Data shown: Begin
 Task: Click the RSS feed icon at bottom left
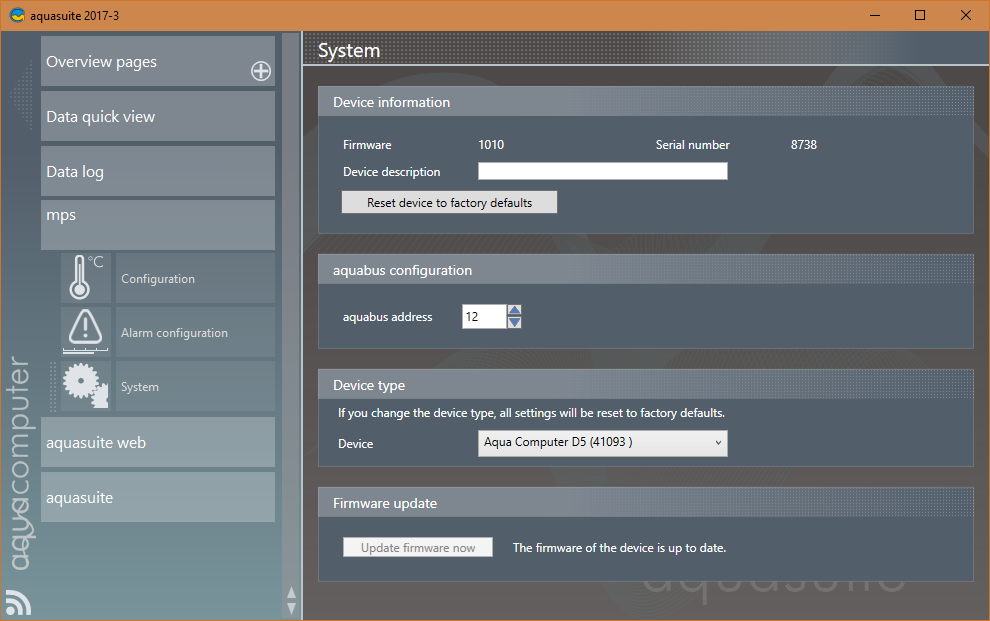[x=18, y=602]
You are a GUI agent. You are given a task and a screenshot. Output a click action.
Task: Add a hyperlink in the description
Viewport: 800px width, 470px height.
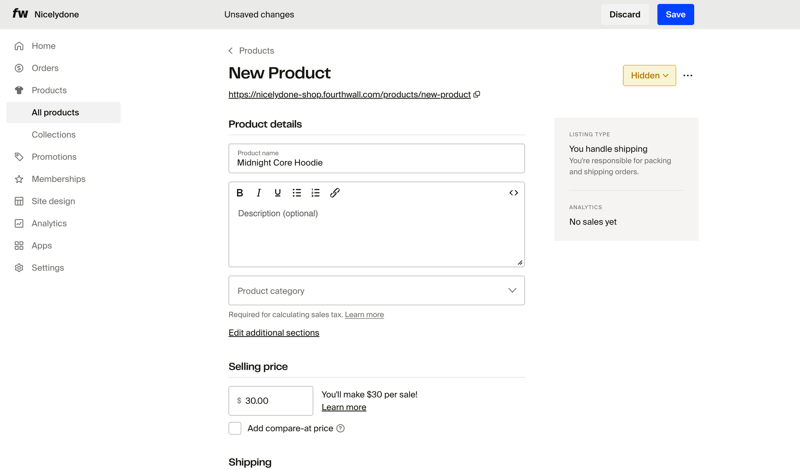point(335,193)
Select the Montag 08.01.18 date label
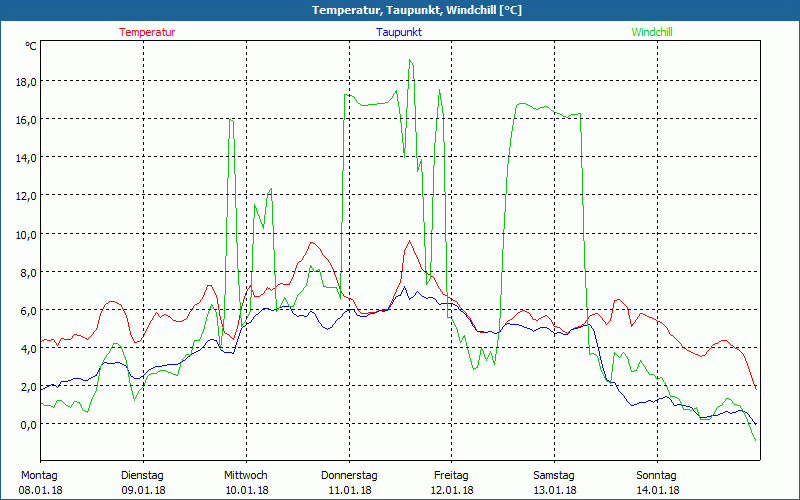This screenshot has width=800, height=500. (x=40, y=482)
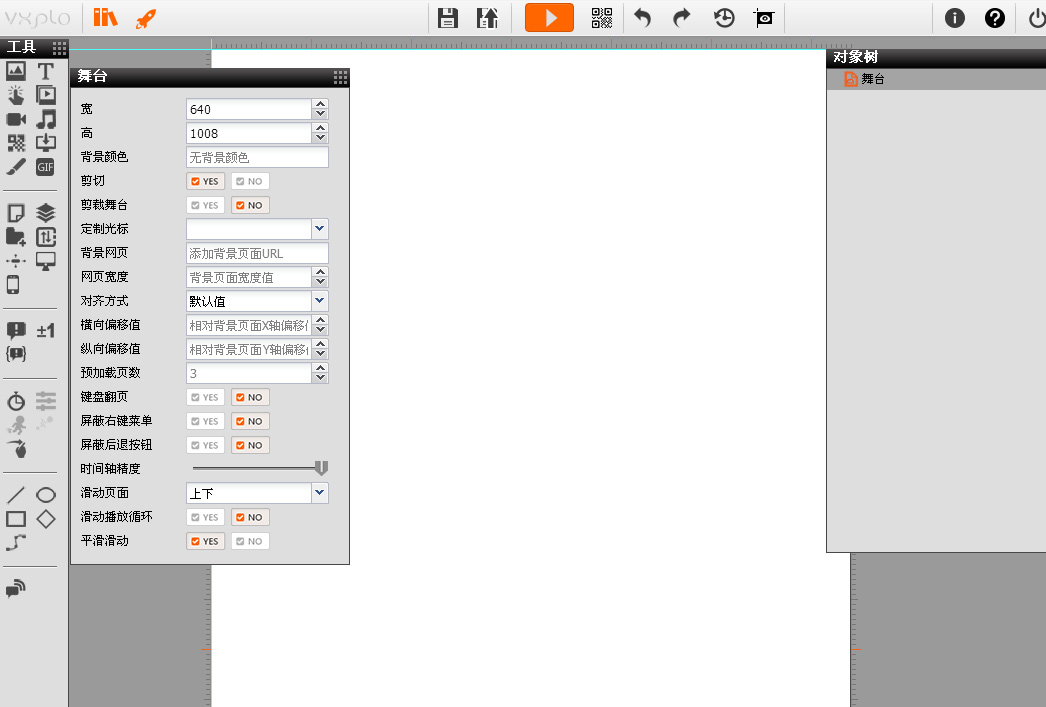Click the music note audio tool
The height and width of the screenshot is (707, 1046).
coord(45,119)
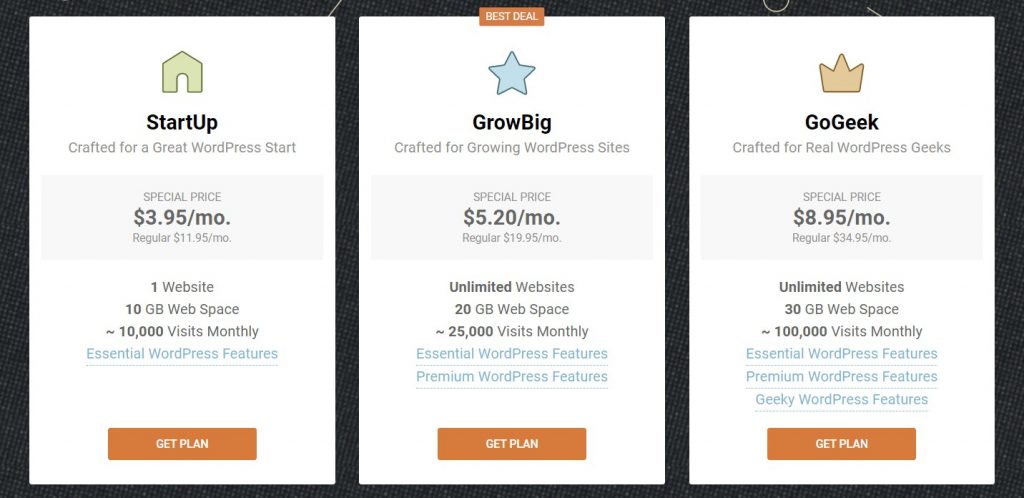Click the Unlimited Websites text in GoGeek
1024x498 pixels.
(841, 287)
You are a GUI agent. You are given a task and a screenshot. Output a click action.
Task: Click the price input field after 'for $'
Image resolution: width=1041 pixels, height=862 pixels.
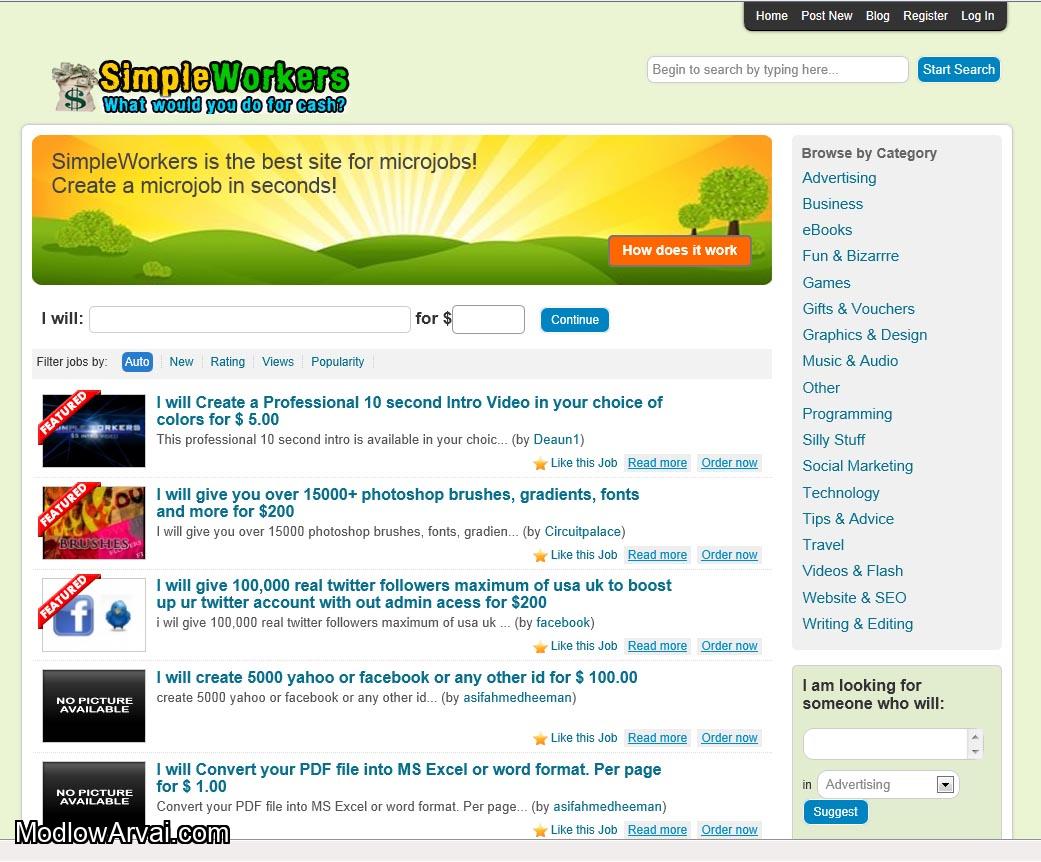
Data shown: End
- _What you need to do_:
Repeat the material above word for word; no images go in the copy.

- _Worked solution_:
 Task: Click the RSS feed icon at bottom left
[x=18, y=602]
You are a GUI agent. You are given a task and a screenshot. Output a click action.
Task: Add a hyperlink in the description
Viewport: 800px width, 470px height.
point(335,193)
Select the Montag 08.01.18 date label
This screenshot has width=800, height=500. (x=40, y=482)
Click the music note audio tool
The height and width of the screenshot is (707, 1046).
coord(45,119)
Click the Unlimited Websites text in GoGeek
1024x498 pixels.
(841, 287)
You are a GUI agent. You are given a task and a screenshot. Output a click action.
Task: Click the price input field after 'for $'
Image resolution: width=1041 pixels, height=862 pixels.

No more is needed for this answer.